Collected data:
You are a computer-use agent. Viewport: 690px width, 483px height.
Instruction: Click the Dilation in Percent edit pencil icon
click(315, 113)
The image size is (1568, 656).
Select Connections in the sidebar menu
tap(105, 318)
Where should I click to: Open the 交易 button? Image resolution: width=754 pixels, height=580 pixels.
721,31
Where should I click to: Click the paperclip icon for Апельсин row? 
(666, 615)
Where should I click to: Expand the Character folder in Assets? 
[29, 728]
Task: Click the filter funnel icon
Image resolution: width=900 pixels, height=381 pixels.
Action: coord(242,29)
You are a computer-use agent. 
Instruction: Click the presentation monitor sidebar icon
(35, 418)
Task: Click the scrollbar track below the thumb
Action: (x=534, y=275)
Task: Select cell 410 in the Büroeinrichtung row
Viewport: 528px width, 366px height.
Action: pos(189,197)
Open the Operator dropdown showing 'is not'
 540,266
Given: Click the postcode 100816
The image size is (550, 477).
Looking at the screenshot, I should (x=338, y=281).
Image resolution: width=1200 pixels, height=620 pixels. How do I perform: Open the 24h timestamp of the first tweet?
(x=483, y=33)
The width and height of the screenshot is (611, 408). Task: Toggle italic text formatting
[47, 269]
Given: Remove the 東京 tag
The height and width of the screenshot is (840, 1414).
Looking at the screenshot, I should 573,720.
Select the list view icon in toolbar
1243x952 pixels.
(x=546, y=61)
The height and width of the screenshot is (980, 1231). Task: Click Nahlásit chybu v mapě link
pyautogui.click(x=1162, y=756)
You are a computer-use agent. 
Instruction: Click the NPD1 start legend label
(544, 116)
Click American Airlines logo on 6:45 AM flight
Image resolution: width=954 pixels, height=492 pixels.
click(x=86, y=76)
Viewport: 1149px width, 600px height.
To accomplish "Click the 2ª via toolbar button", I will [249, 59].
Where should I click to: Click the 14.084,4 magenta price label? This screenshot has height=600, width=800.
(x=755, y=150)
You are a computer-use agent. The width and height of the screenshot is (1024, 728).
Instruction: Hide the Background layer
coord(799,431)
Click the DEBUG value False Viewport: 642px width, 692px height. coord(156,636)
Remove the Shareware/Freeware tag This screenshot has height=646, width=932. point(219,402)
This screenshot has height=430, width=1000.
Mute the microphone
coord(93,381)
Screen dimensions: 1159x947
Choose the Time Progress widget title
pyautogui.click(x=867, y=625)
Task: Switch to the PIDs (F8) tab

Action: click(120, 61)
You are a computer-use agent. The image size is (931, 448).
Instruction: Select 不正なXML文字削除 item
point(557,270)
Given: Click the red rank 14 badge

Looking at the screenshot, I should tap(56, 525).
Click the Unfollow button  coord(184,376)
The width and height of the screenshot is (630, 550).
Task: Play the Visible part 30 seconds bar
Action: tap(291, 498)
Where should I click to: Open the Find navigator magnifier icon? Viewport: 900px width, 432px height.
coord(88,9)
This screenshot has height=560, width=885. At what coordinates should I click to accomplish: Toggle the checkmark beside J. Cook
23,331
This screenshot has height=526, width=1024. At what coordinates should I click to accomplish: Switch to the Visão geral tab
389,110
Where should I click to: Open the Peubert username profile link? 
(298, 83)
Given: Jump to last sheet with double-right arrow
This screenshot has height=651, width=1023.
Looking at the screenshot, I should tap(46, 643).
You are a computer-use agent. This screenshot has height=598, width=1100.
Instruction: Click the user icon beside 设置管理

The task:
Whenever a line in the entries above includes the word "computer", pull that line out.

Result of this exercise:
You are a computer-use agent. Viewport: 690px width, 483px height.
You are a computer-use agent. 
You are a computer-use agent. 
You are a computer-use agent. The width and height of the screenshot is (1024, 728).
You are a computer-use agent. The image size is (931, 448).
You are a computer-use agent. This screenshot has height=598, width=1100.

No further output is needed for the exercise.